Problem details:
The lines to copy run from the one containing "You are a GUI" to the very end of the records; give them exactly, and only them, without pictures.

Stored data:
____________________

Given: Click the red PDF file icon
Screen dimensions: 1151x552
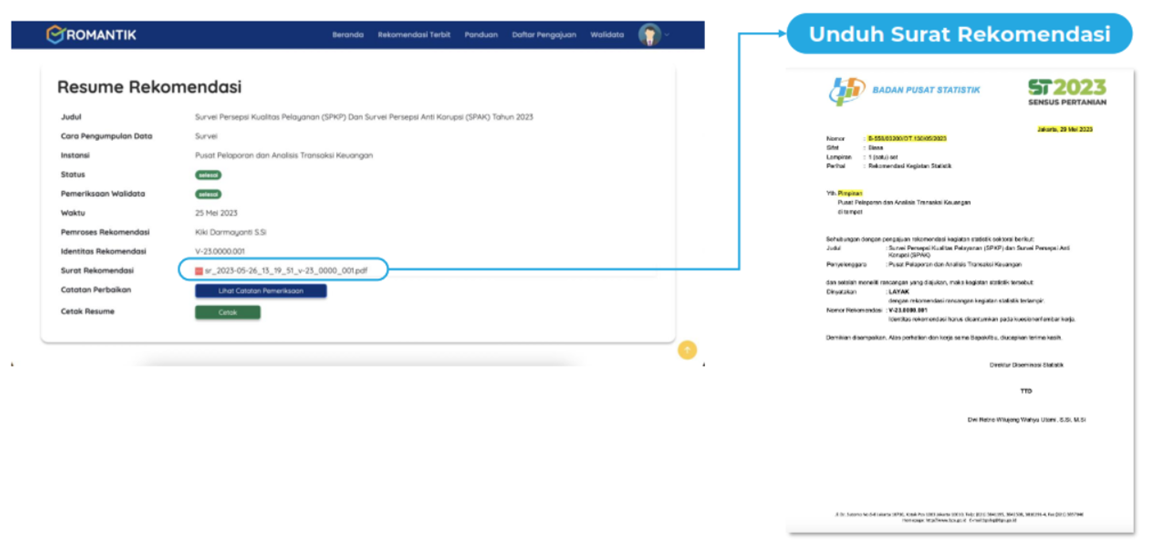Looking at the screenshot, I should (x=199, y=271).
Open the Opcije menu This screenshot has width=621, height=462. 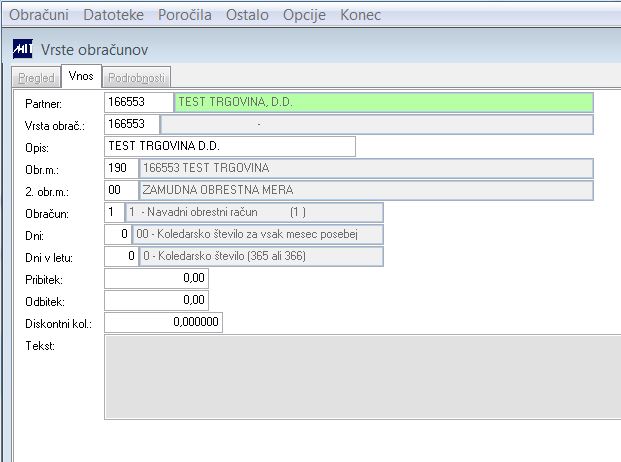304,15
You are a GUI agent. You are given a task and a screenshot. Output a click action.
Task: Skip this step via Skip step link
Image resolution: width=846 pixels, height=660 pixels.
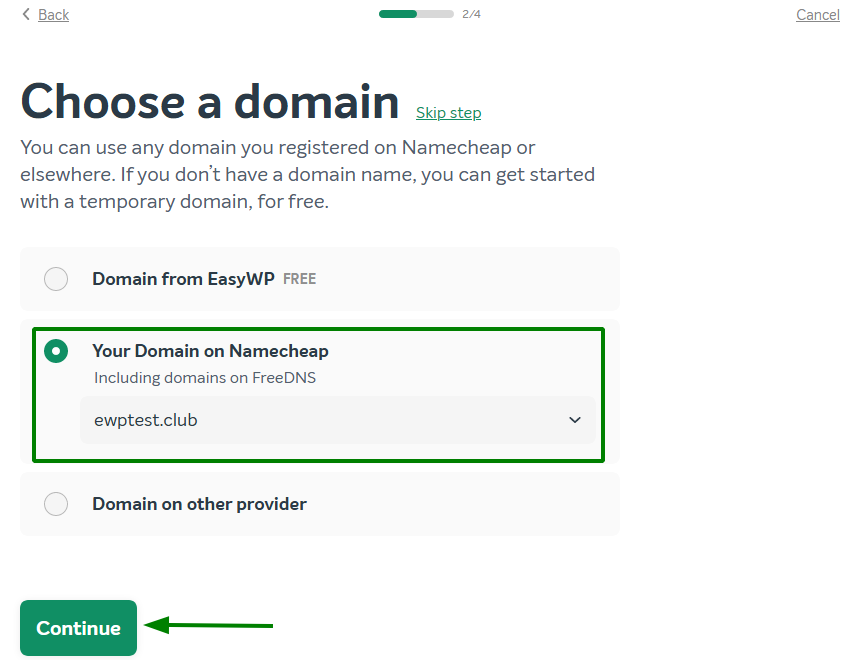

____________________

Result of this task:
You are a GUI agent. You are given a task and a screenshot. Output a click action.
Task: Skip this step via Skip step link
Image resolution: width=846 pixels, height=660 pixels.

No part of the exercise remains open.